The health risks and needs of looked after and accommodated children and young people
- Looked after and accommodated children and young people share many of the health risks and problems of their peers, but often to a greater degree.
- Research on the physical and mental health of children and young people who are looked after and accommodated has shown that in most respects this group is doing less well than their peers and these children have extensive health care needs.
- The health issues or concerns for looked after and accommodated children are usually multifaceted. A concern in one area of a child's life should not be addressed in isolation from its impact on other parts of the child's development. Solutions to health concerns should be provided as a partnership across agencies and with carers.
- Much of the literature about looked after and accommodated children focuses on those in residential or foster care. Little is known about the needs of children looked after at home by their families, or about how families are supported to care for their children.
A better understanding of how to meet the needs of these families is essential in order not to fail the children and young people.
Variations in health risk
- Certain groups within the looked after and accommodated population have higher health risks than others; males are reportedly more at risk than females. Recent reports have also identified the growing mental health needs of black and minority ethnic communities within Scotland.
- A particularly vulnerable group comprises those young adults preparing to leave care and move to (semi-) independent living while still in their teens. This contrasts with the majority of young people in the community who remain dependent, to varying degrees, upon their families until their mid twenties.

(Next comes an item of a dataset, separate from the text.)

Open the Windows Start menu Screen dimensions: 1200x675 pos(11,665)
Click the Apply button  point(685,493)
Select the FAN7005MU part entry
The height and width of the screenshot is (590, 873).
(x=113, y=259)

Access to appropriate health care
- It is important to consider how services are delivered. Much evidence exists that many children who are looked after and accommodated do not receive the health assessments and treatments they need from conventional health services.
- Even when needs are identified, it has been argued that there is a gap in the delivery of effective interventions to children and young people with mental health problems.
- Recent initiatives have begun to consider more flexible approaches to delivering health services, especially through the recent, but fast developing, use of specialist looked after children nurses in schools. Innovative approaches to mental health services have developed, such as Open Door, LACES and the Residential Health Care Project, which put the needs and wishes of the young person at the centre, and consider more flexible approaches to service delivery.
- Greater attention should be given to the health and mental health of children before they become looked after and accommodated through activities that support families and provide access to enhanced community-based resources.
- Many looked after and accommodated children return to the birth families once they care. Strategies to support positive change need to be considered well before the child or young person leaves the care of the local authority if change is to be maintained.
- Opportunities exist for professionals to work together with politicians, policymakers, children, young people and their families to improve the health of all children in our society and, in particular, those for whom we have legal responsibilities.